Le rapport à la politique a-t-il, lui aussi, évolué ?

Beaucoup. Avant la présidentielle de 2007, les milieux populaires pensaient que l'on allait s'intéresser à eux. La preuve : ils ont voté massivement pour Ségolène Royal ou Nicolas Sarkozy au second tour. Bref, ils y ont cru. Leur déception est à la mesure de leurs attentes. Ils pensent s'être fait avoir. J'irai même plus loin : ils estiment que la relégation qu'ils subissent est volontaire. Ils pensent que, pour s'enrichir, les représentants de l'« oligarchie financière », qui sont les acteurs de la mondialisation, doivent délibérément les précariser et les appauvrir. Cette relation de cause à effet entre mondialisation et fragilisation est au coeur du discours de Marine Le Pen. Voilà pourquoi sa voix porte tant.

Ce n'est pas le cas des autres dirigeants politiques ?

Non. Nicolas Sarkozy est complètement décrédibilisé. Il est non seulement vu comme celui qui n'a pas tenu ses promesses mais comme celui dont les amis sont au CAC 40 et qui, justement, incarnent cette mondialisation génératrice d'insécurité générale. On ne le croit plus capable de jouer contre son camp, celui de l'« oligarchie financière ».

Dominique Strauss-Kahn est lui aussi l'objet d'une forte suspicion. Quant à la gauche, elle est perçue comme très molle sur la mondialisation. Reste un Mélenchon, mais il donne l'impression de ne pas prendre vraiment en compte la question de l'intégration des étrangers. Or celle-ci est centrale dans le discours des milieux populaires.

De quel point de vue ?

Ce qui me frappe, aujourd'hui, c'est que les gens font l'économie d'un discours ouvertement raciste pour condamner l'immigration.
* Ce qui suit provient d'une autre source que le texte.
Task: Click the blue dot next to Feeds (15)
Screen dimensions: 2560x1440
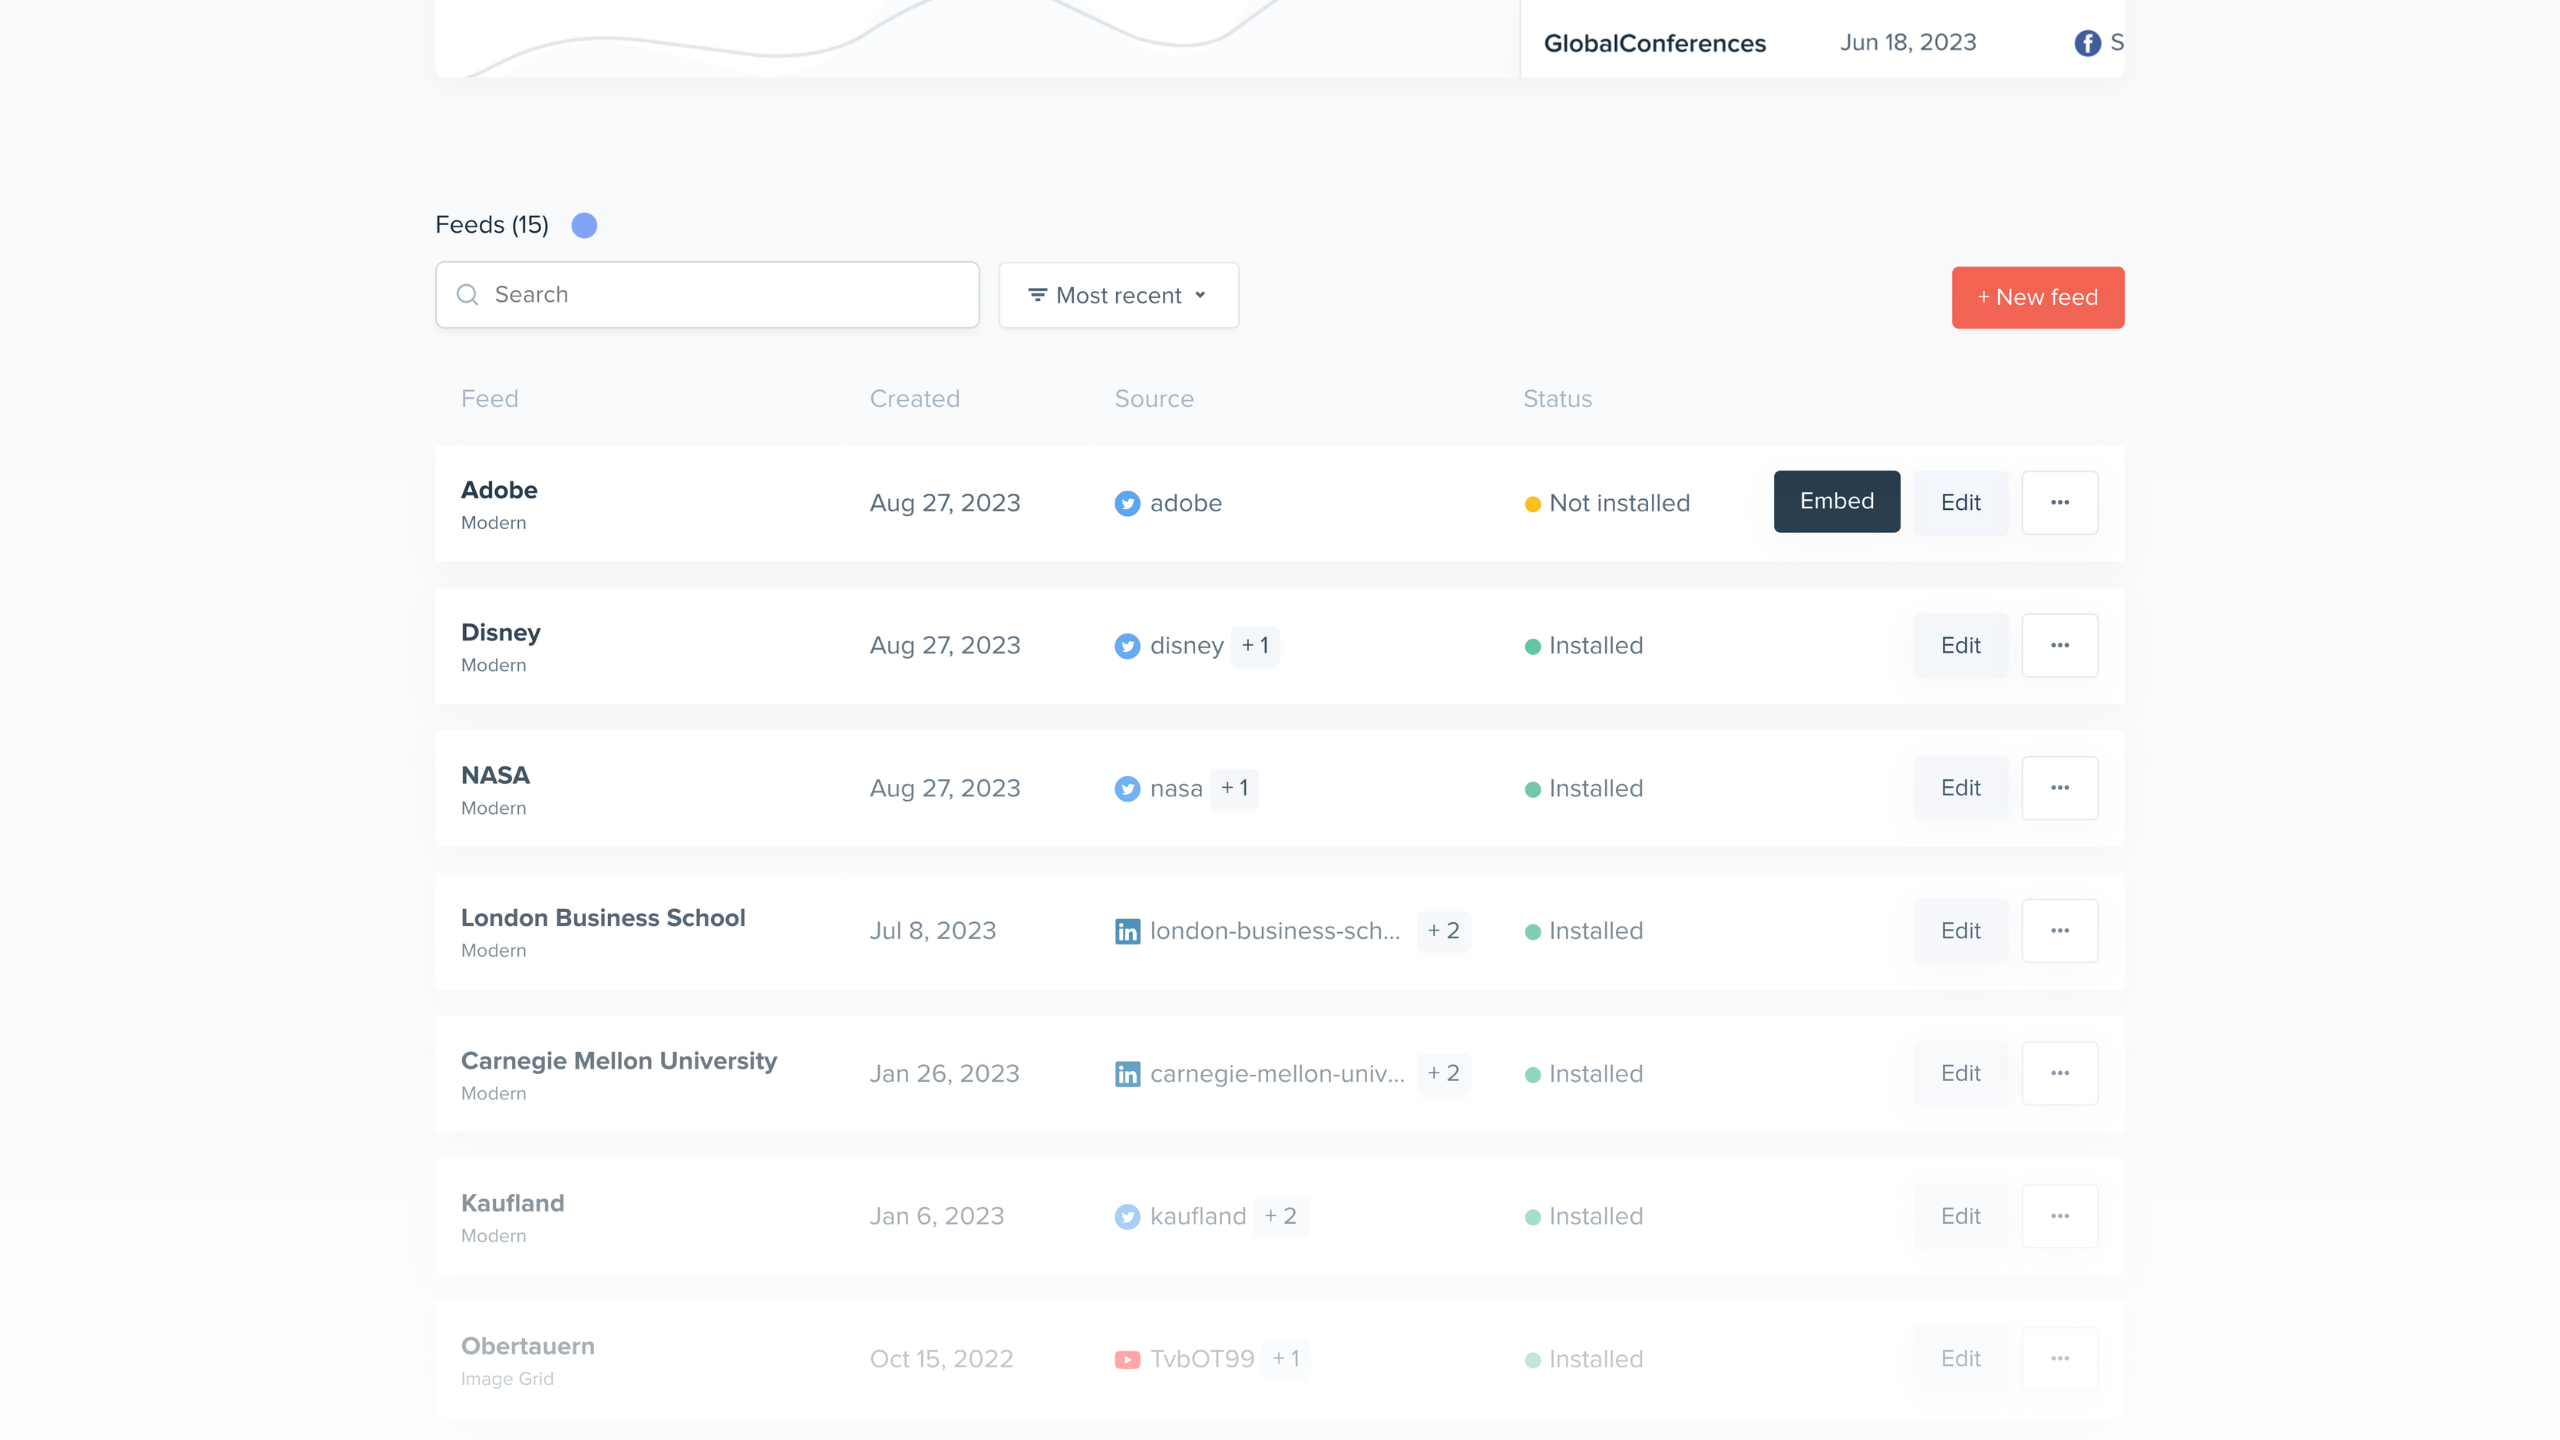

Ils ne vous disent pas des horreurs sur les étrangers en tant que tels : ils vous expliquent juste que la France n'a plus les moyens de les intégrer. Le rejet de l'immigration est articulé à un raisonnement de nature économique, ce qui le rend plus acceptable que s'il était lié à des arguments ethniques. C'est ce qu'a compris Marine Le Pen.

A vous écouter, Marine Le Pen a un boulevard devant elle...

Je pense en effet que c'est dans les milieux populaires que se trouve le potentiel électoral du FN. La situation actuelle est perçue comme un noeud gordien, trop complexe, trop enchevêtré pour être dénoué fil à fil. Le seul moyen pour se libérer est, comme dans le mythe grec, de trancher le noeud. Or, Marine Le Pen est la seule à être perçue comme capable de vraiment trancher. Comme si les gens se disaient : « Elle, au moins, contrairement à tous les autres, on ne l'a pas essayée. » Sa posture est plus importante que ses propositions, qui ne recueillent pas forcément une forte adhésion.

Le risque est d'autant plus fort que les liens d'appartenance à telle ou telle famille politique sont de plus en plus ténus. Le fait d'avoir voté à gauche joue de moins en moins comme un barrage. D'autant moins que le plafond d'inacceptabilité du vote FN est devenu plus poreux, pas seulement parce que les gens ont beaucoup de mal à citer des propos intolérables de Mme Le Pen, mais aussi parce qu'à partir du moment où celle-ci s'est installée dans la zone des 20 % des voix, elle acquiert une légitimité. Elle devient en somme une candidate comme une autre, avec toutefois cet avantage sur les autres qu'elle est perçue comme la seule capable de vraiment agir autrement.